## What is required:
The result should be the lines from the one that contains "The height and" to the final line of the entries below, copied exactly and with no pictures.

## Stored data:
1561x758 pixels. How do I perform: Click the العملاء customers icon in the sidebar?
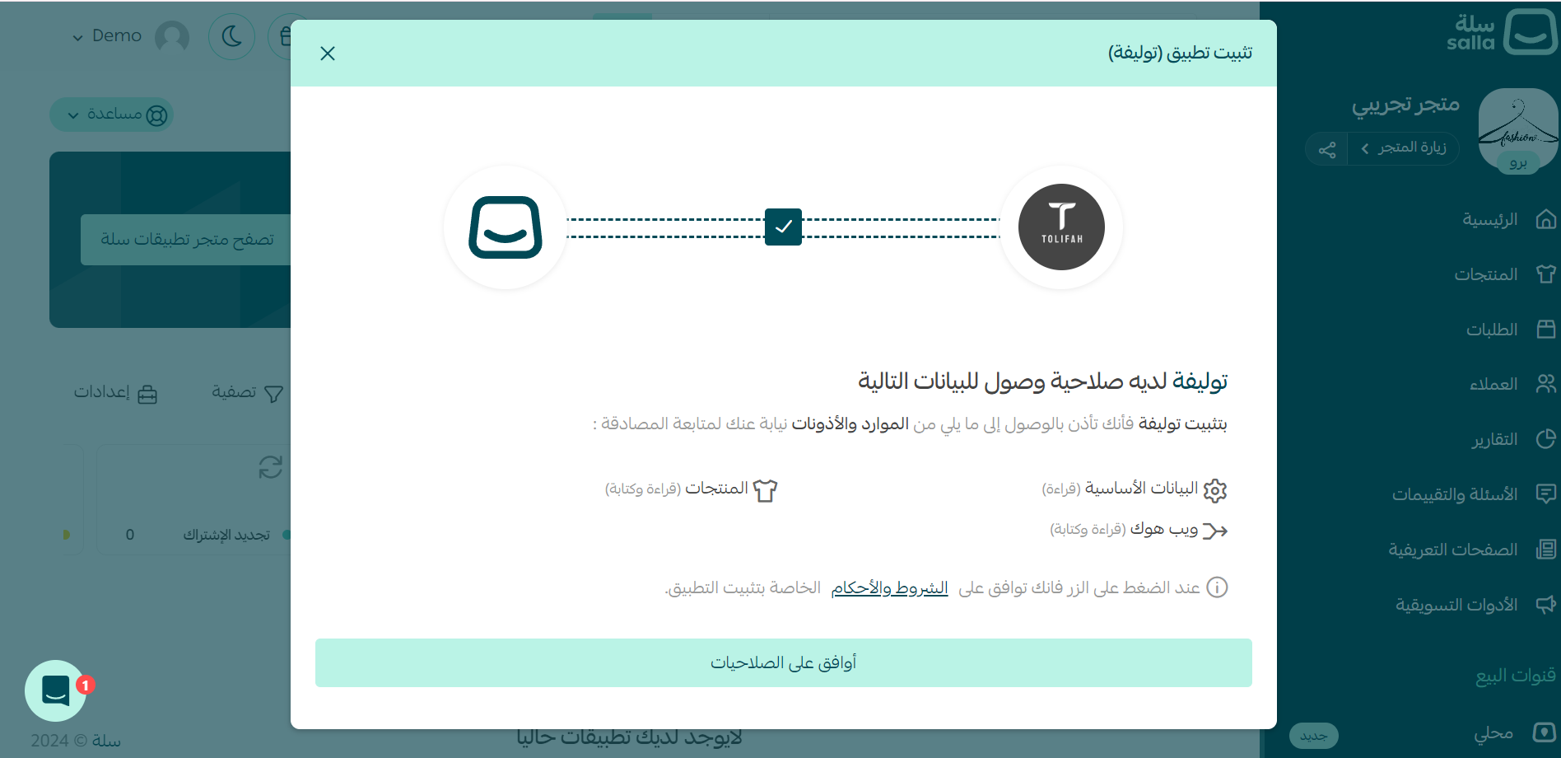(x=1545, y=384)
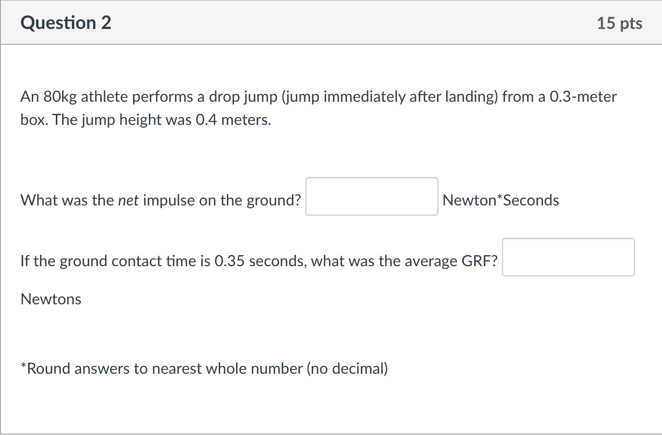Click the ground contact time sentence
662x435 pixels.
tap(241, 260)
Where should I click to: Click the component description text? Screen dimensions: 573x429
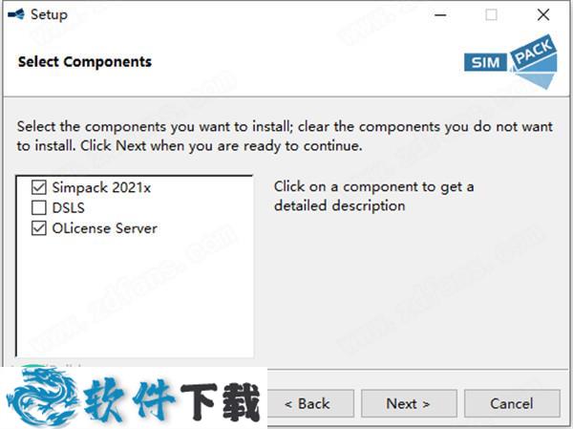tap(373, 196)
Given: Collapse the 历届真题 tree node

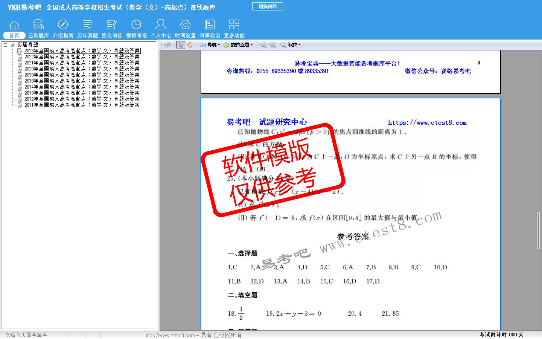Looking at the screenshot, I should click(6, 45).
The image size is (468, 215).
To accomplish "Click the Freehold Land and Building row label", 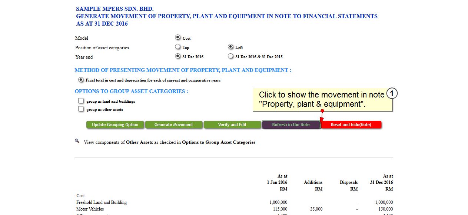I will [102, 202].
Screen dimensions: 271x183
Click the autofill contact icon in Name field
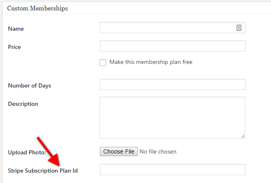(x=239, y=28)
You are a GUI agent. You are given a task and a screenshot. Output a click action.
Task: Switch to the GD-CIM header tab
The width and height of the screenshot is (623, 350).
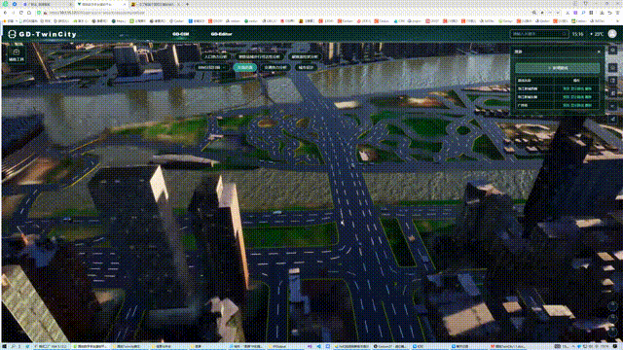point(180,34)
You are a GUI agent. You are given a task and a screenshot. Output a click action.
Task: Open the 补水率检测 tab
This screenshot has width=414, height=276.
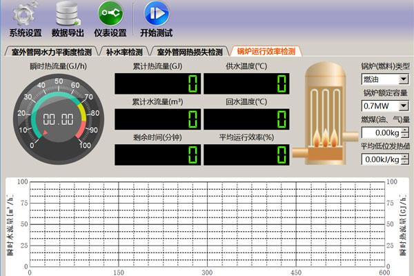[x=125, y=52]
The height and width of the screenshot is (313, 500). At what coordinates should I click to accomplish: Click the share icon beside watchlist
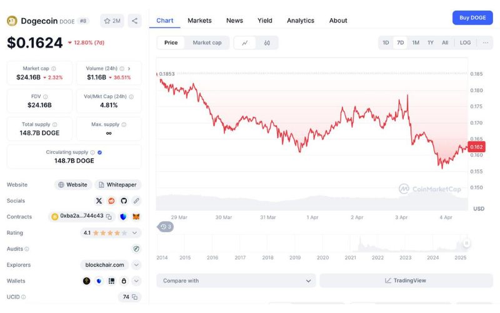click(x=134, y=21)
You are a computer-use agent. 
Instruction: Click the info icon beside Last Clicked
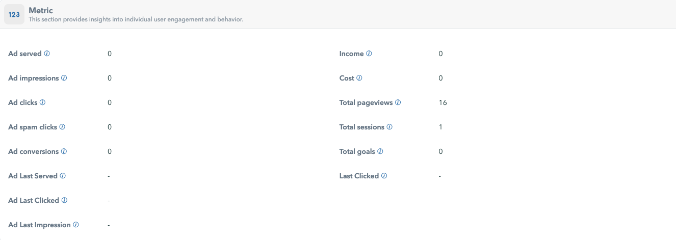384,176
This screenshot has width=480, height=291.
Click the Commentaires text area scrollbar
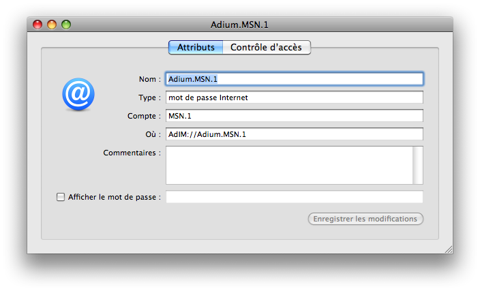[418, 165]
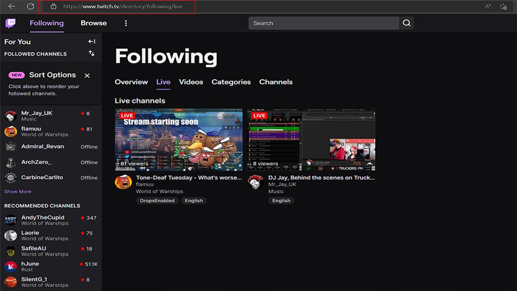Switch to the Categories tab
The width and height of the screenshot is (517, 291).
pyautogui.click(x=231, y=82)
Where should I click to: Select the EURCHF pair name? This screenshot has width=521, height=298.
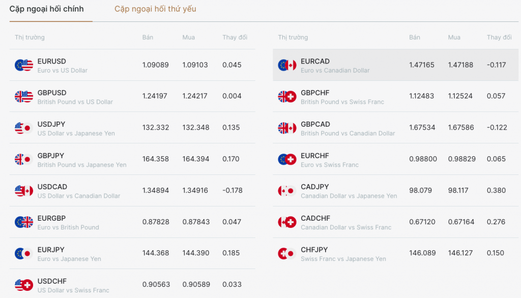coord(315,156)
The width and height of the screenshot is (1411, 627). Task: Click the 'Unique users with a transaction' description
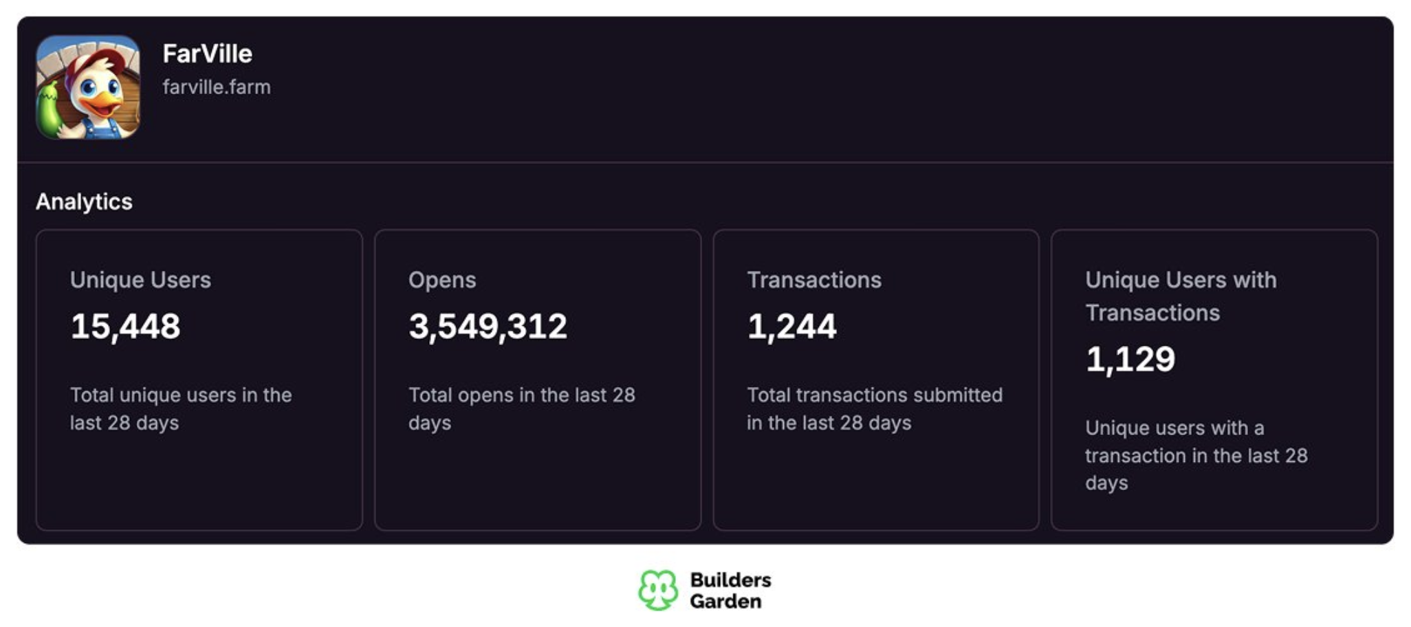[1196, 455]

## Response area:
The height and width of the screenshot is (313, 500). At what coordinates should I click to accomplish: Click the share icon beside watchlist
click(x=134, y=21)
You are a computer-use agent. 
Instruction: Click the info icon beside Last Clicked
384,176
This screenshot has width=480, height=291.
Click the Commentaires text area scrollbar
[418, 165]
Switch to the Categories tab
The width and height of the screenshot is (517, 291).
pyautogui.click(x=231, y=82)
Where should I click to: Select the EURCHF pair name? This screenshot has width=521, height=298.
coord(315,156)
The width and height of the screenshot is (1411, 627). Task: Click the 'Unique users with a transaction' description
[1196, 455]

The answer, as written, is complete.